Wednesday, May 28, 2008

In the 1940s a British traveller to Anholt, a small island fifty miles out in the Kattegat, between Denmark and Sweden, noticed some island children singing a piece.

' Jeck og Jill
vent op de hill
og Jell kom tombling down.'

This ditty had been brought to the island by occupying British soldiers during Napoleonic wars.
This rhyme has been in circuit for the 130 years or more.

This traveller would have heard the same nursery rhyme if he had walked through the Chittor road in Kochi from an old, but elegant building; the voice emanating from the throat and heart of Kochappan ; such was his learning and proficiency in English even those early days when English was all Latin and French to most of us.
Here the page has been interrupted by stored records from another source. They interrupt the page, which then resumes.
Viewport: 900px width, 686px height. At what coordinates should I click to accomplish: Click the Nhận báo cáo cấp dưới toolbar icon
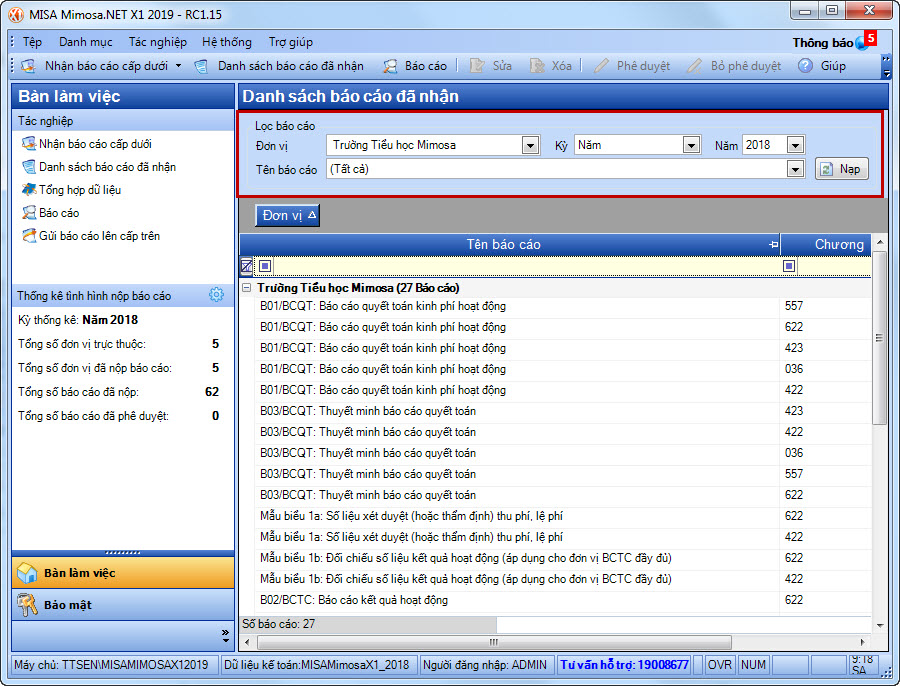[x=30, y=66]
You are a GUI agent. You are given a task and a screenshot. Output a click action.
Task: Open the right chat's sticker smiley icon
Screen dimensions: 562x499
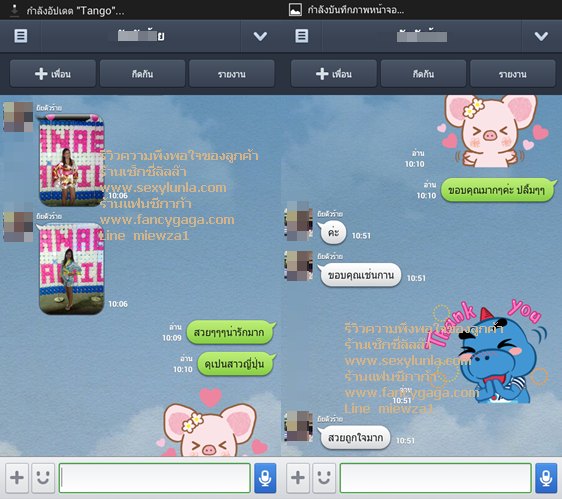tap(324, 478)
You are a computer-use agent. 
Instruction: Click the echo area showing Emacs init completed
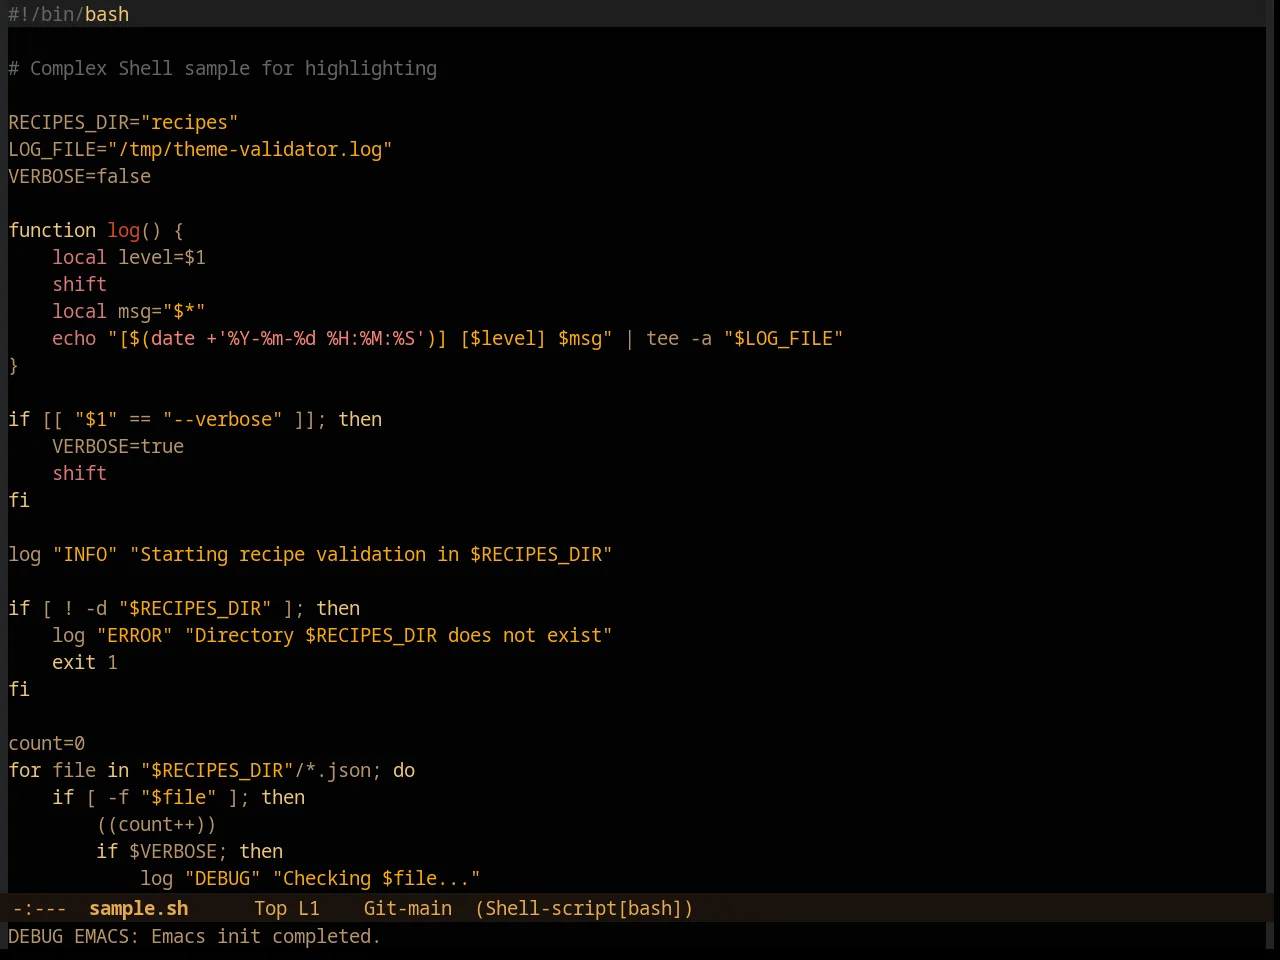coord(194,936)
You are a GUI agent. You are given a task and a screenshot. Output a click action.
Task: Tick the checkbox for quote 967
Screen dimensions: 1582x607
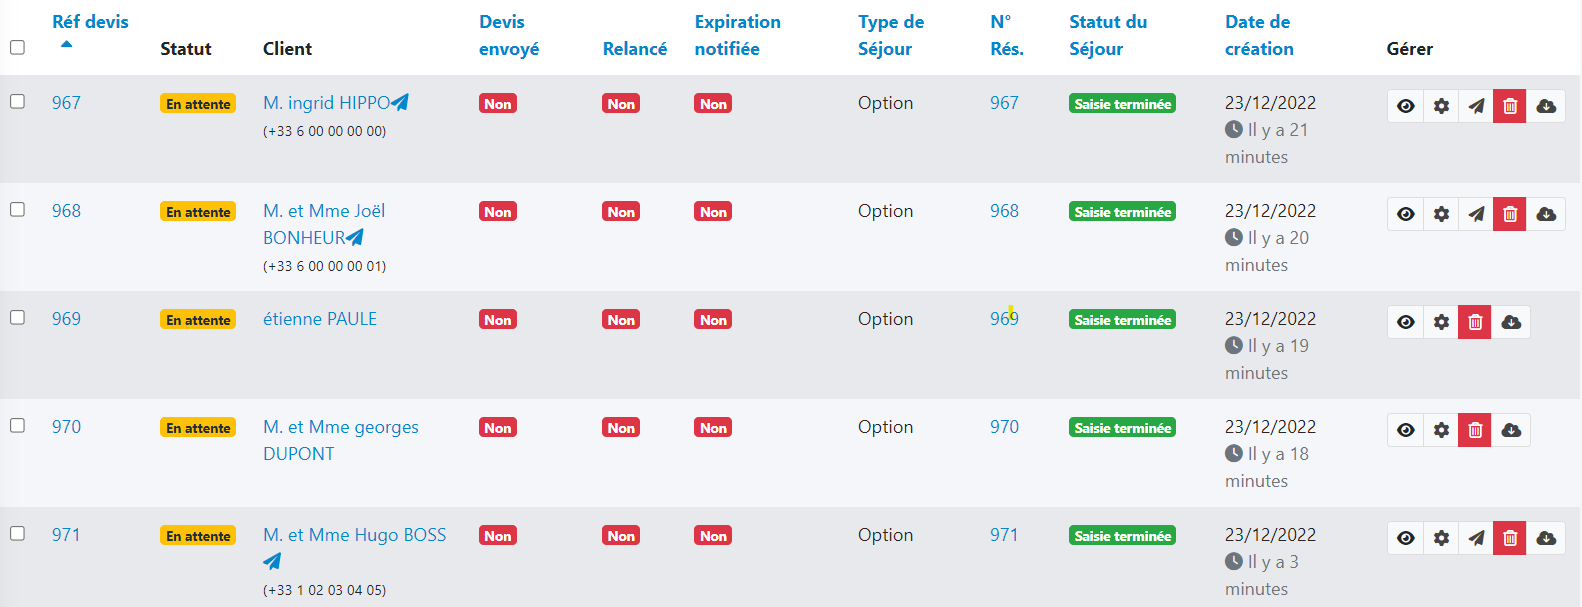tap(17, 101)
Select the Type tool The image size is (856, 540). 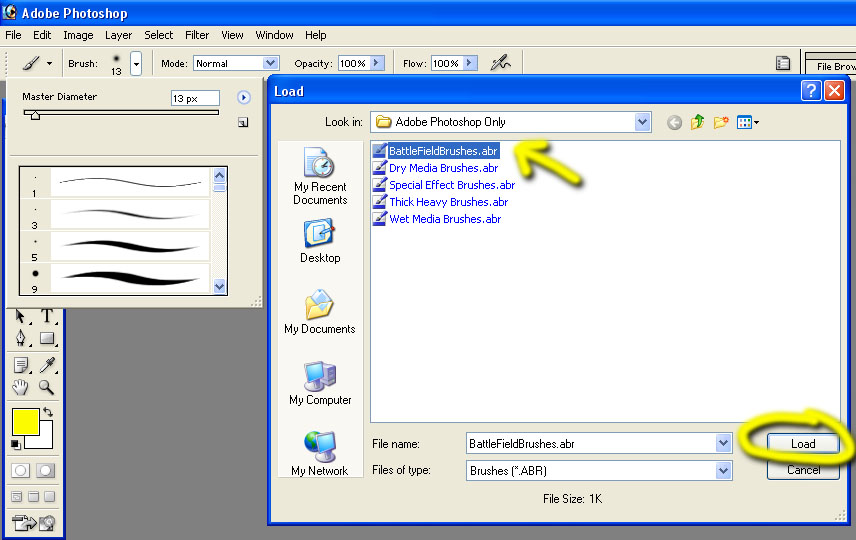pyautogui.click(x=46, y=317)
On the morning of 2 July of 1881, President James Garfield accompanied by his secretary of state, James Blaine was passing through the Central station in Washington, DC, to spend a holiday in New Jersey, when Charles Guiteau, a lawyer, walked up to him and shot him point blank with a .44 calibre pistol. To provide some comfort for the ailing President the core of Naval Engineers was called in to provide a cooling device in his hospital room. They rigged up a large iron box filled it with ice, salt , water and Terry cot filters saturated with melting ice.

Iam not the president of a country nor is Kochappan member of that team who provided the President with melting ice. But whenever I had been deserted by words, thirsty for words , real thirsty, he had been providing me with words which could melt into a sentence and quench my thirst too.
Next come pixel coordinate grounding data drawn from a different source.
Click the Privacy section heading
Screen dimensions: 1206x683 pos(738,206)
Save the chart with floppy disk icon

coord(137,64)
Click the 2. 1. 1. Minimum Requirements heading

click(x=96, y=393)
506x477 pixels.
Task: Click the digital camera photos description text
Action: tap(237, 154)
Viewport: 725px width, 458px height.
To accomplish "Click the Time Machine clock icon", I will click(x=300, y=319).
He is the one who gave me the definition of 'Happiness' as 'Having a large , loving ,caring family in another city.'
'' In these days of sophistication and modernity'', he told me, ''things are not 'Stolen' but 'differently acquired' ''.

He told me that 'Abraham Lincoln was the greatest President of America' and not the
' greatest Precedent ' as I have been mentioning. He chided me once saying that Iam the reason for ' global warming.'

After having worked in the USA and UK ,he gave me some insight about those places.
''In U.S'' he told me once, ''dancing with a girl, mostly, is a perpendicular action of a horizontal desire''.

''The sun never sets in the British Empire because, even God doesn't trust an English man in darkness.'' he added. He does that often without any provocation; love for Arithmetics probably.
The only time he subtracts is when you ask him his age.

He pointed out the subtle difference between 'Desire ' and 'Wish' to me.
He told me that I have a 'desire' to write. Desire shows a strong intention to do something and it's normally within reach. 'Wish' is almost the same but gives a sense that it is un attainable. I 'wish' I could write, or sing etc.

He is the one who taught me that 'Log on' is not adding wood to the fire place, and that 'Hard drive' is not a trip through the MC road in Kerala. '' A Mouse pad, aniyan, is not where the mouse lives.'' he told me with patience.

Can I call up such a person and tell him '' Hai Iam aniyan. Long time no see''. That's why I haven't mentioned about him for the last two months. I was diffident to intrude.

One doesn't dare call him. The best one can do to catch his attention is to clear the throat. I did that. Having come to know that Kochappan is at Kochi I rang him up at his hotel and cleared my throat. He acknowledged my presence and told me that he would meet me soon.

His voice came to me over phone. Next, it would be him in person.

'If winter comes can spring be far behind?''.